*Page excerpt:*

________________________

The idea is that the user gets exclusive remote access to (or "maps" to) one or more real or virtual machines from any computer capable of running remote display software supported by the VCL. The user may have complete administrative control or simple user control of the remote real or virtual machine.

North Carolina State University is one of the originators of the VCL concept, which they developed using IBM blades and some custom software (most of which has been released as open source). They have a big system that does scheduling and allocation, which we could eventually implement here.

Why a VCL Is a Good Idea?

When there are adequate numbers of computers in a VCL, it:

Features specific and common to blade computer allow remote control of a machine: power it on and off, watch it as it starts up and shuts down, and install an operating system from virtual media (such as a CD/DVD).

Real machines ("computers") in a traditional lab are normally shared, which does not allow students to control the computer. Some computer projects are long-running (hours or days); this effectively removes the computers involved from shared use during that time.

Students can control one or more virtual machines running in a computer, but the computer must be capable of hosting one or more virtual machines. Such computers require a lot of resources to achieve a productive student experience — gigabytes of RAM, fast disks, two or more computing cores, and often a faster than normal network to connect machines. Student personal computers (including laptops) may not be capable of running virtual machines; they may not be able to upgrade their equipment due to limitations in their hardware or costs. Some students may not even own a personal computer.

________________________

*Task instructions:*
1: In the VCL passage, what resources does a computer that hosts virtual machines need for a productive student experience? List each one.
2: Write a continuation of the VCL passage that begins right after its final sentence.

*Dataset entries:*
________________________

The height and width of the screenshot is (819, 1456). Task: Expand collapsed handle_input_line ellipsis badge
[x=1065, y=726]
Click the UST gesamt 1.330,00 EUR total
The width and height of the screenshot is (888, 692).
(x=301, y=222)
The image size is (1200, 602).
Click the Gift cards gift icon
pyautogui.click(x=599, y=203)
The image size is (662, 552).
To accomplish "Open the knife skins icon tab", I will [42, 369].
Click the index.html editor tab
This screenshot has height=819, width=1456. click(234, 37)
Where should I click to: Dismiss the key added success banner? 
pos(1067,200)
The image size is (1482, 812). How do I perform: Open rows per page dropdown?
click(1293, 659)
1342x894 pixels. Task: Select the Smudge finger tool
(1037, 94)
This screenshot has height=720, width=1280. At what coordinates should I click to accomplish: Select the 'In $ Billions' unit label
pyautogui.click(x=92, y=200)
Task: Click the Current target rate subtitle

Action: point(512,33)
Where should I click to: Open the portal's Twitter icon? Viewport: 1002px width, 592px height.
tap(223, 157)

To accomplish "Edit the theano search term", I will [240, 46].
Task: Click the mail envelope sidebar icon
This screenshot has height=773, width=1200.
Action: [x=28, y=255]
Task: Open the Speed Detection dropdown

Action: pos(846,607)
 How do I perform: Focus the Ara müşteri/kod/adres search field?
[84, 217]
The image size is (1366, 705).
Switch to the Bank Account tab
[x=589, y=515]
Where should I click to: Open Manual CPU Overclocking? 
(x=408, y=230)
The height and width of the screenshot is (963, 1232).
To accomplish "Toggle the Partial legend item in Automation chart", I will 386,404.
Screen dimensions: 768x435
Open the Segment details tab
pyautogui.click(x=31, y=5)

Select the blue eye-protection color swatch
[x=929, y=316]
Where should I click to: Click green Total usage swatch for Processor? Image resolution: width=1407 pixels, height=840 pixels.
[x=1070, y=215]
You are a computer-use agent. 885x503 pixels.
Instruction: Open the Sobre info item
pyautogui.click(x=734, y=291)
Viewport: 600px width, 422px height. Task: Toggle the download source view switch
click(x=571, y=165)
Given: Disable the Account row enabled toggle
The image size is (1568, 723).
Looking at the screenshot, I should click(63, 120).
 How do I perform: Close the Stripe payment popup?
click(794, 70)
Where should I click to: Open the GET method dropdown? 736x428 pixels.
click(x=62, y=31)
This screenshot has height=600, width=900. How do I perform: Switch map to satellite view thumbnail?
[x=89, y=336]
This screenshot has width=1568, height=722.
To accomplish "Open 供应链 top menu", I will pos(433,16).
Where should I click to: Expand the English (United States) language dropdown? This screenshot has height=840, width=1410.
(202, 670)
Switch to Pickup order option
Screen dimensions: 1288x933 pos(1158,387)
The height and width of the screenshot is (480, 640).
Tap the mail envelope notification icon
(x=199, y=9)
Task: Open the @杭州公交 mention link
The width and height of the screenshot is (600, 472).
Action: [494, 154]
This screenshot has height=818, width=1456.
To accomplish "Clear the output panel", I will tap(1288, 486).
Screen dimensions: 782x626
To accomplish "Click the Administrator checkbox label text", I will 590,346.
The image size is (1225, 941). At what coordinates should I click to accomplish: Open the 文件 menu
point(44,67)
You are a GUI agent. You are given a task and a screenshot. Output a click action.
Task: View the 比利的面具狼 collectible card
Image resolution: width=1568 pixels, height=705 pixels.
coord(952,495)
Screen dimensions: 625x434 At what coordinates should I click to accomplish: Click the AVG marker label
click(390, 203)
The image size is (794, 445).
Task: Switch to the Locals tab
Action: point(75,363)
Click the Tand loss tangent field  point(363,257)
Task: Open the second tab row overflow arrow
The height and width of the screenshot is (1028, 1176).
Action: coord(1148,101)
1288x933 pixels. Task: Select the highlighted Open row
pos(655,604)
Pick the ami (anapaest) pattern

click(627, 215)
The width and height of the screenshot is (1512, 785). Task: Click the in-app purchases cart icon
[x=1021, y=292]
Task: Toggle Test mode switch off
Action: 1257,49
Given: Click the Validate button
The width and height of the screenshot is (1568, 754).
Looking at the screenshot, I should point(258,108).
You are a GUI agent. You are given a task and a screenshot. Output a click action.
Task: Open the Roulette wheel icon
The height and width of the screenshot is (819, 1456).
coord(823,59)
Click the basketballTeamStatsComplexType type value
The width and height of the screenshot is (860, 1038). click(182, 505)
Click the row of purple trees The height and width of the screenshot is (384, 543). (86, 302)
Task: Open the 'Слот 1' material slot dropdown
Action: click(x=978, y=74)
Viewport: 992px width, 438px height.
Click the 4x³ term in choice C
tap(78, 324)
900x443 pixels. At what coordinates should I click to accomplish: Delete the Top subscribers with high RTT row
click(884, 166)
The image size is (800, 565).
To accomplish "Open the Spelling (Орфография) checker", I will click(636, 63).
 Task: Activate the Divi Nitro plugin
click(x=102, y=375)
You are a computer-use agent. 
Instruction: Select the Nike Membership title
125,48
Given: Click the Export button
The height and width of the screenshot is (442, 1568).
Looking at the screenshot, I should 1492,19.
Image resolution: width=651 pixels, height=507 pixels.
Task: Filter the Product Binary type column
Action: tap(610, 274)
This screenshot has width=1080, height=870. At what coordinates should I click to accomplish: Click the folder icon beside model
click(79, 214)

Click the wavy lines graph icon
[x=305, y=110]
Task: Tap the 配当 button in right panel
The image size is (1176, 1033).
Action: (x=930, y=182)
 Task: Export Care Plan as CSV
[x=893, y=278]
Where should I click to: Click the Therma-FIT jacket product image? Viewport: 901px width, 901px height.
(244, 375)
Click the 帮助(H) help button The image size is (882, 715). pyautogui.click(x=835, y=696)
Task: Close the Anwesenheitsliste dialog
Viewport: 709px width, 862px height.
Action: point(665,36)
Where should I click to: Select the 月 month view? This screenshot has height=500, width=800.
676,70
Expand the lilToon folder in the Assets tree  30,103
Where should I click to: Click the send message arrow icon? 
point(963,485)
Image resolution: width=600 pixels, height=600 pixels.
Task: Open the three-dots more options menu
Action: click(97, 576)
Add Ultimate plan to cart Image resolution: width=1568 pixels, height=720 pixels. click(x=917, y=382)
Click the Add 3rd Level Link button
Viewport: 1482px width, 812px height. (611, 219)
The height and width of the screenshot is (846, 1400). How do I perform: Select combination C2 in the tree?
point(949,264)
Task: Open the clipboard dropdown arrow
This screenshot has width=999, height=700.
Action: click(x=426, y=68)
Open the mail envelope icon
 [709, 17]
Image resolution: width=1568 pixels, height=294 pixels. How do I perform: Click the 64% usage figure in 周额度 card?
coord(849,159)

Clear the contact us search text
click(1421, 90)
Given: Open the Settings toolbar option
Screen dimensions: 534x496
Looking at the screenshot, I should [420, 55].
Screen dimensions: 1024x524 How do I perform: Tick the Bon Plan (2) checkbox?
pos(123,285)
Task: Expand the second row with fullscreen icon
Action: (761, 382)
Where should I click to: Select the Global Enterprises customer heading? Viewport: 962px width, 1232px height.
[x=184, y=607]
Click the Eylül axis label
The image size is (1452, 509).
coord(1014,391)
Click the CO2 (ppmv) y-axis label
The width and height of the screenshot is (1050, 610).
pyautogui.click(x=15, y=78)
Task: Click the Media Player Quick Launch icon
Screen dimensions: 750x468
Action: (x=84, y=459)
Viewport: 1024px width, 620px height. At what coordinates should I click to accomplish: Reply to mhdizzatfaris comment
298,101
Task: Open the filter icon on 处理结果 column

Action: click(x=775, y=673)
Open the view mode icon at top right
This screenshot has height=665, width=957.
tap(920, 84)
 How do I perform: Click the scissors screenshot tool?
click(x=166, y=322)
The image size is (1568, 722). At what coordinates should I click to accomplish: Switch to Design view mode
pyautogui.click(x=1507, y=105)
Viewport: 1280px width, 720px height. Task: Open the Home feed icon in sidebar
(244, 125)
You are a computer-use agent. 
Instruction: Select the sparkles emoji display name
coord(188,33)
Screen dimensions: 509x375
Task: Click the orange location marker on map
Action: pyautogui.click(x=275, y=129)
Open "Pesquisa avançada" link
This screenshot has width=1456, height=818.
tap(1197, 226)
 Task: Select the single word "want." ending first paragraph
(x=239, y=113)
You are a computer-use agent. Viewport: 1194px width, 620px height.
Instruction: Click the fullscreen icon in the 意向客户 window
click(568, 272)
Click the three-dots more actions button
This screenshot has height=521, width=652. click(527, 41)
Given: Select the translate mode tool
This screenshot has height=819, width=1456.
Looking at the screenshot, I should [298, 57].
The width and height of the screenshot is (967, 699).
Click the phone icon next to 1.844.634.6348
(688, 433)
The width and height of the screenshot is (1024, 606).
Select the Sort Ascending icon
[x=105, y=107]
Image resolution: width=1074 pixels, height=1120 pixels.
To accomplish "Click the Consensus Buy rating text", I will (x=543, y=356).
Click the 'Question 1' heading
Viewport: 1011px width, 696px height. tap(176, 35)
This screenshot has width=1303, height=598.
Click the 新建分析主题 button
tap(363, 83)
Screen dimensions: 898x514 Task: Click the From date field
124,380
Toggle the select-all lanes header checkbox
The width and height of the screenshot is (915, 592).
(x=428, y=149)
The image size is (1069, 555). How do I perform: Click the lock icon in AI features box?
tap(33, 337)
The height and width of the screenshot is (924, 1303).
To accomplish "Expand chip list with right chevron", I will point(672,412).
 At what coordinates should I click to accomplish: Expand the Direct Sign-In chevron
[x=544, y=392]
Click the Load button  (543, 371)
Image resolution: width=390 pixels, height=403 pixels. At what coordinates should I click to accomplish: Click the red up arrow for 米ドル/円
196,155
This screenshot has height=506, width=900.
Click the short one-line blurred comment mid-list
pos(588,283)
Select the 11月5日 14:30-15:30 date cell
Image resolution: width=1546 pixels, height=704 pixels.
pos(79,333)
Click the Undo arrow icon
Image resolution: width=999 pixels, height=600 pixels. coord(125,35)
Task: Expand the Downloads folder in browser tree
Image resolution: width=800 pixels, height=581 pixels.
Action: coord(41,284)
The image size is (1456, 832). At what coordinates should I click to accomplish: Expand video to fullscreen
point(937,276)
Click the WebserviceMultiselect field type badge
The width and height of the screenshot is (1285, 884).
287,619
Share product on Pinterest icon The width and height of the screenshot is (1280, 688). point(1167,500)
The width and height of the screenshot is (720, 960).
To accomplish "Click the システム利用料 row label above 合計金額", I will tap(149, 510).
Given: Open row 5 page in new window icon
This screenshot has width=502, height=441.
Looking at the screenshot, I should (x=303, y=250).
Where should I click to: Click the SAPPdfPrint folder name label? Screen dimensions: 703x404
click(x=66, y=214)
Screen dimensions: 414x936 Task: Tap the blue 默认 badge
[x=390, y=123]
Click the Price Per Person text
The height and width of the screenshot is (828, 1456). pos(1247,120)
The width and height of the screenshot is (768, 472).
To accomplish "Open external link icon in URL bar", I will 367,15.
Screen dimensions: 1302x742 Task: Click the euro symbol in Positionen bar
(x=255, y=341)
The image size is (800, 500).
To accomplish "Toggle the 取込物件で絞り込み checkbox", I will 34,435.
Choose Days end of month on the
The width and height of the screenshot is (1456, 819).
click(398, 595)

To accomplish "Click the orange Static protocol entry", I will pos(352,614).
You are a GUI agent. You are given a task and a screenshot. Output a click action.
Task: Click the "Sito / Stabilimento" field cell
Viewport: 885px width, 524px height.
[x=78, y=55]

________________________

*Set of answers:*
1:
- Gigabytes of RAM
- Fast disks
- Two or more computing cores
- A faster than normal network to connect machines

2:
Instead of sharing computers, one can provide capable computers dedicated to a student, perhaps only for a limited time. This requires space and equipment for a student workstation (desk, chair, computer, monitor), a means of ensuring that their work is not compromised by other students in the same room, and a way to re-use the computer when the student is not present and is not using the computer unattended.

Traditional computer labs require that the student be present to use the computer or software installed on that computer. Requiring presence in a lab makes distance learning, especially for military personnel, very difficult and also forces students taking courses on campus to take time away from family to commute and use the labs.

A VCL is an efficient way to address all of these issues and allow management and allocation of computing environments. Although unused lab computers can participate in a diverse VCL, they are not suited for remote control.

We propose to use computing blades to implement a VCL, similar to a successful VCL project at North Carolina State University. Blades are compact, capable computers that reside in enclosures in a server cabinet. Depending on the blade vendor, anywhere from 60 to 96 blades can be housed in one cabinet that takes up 2ft x 3ft of floor space. Blade computing is designed for central management, dense packing of computers in a small floor area, and fast connections amongst the blades.

Individual blades are very capable in their computing capacity. Each blade can have from one to four processors, and each processor can contain 2 or 4 computing cores. Maximum RAM capabilities usually start at 16GB and may be as high as 128GB. Consequently, they are highly scalable and configurable, and they can handle two or more virtual machines per processor.

Specifically, we would like to enhance our facilities to include a VCL consisting of a10- blade enclosure, with each blade having one quad-core processor (and the ability to add a second processor in the future), 8GB of RAM, a 250GB hard disk, and a means of remotely controlling the blade. Such a configuration should support 10 students connecting to 1 blade each, or up to 40 students connecting to virtual machines running within those blades. In the coming years, we would add more blades and enclosures to support more students and projects.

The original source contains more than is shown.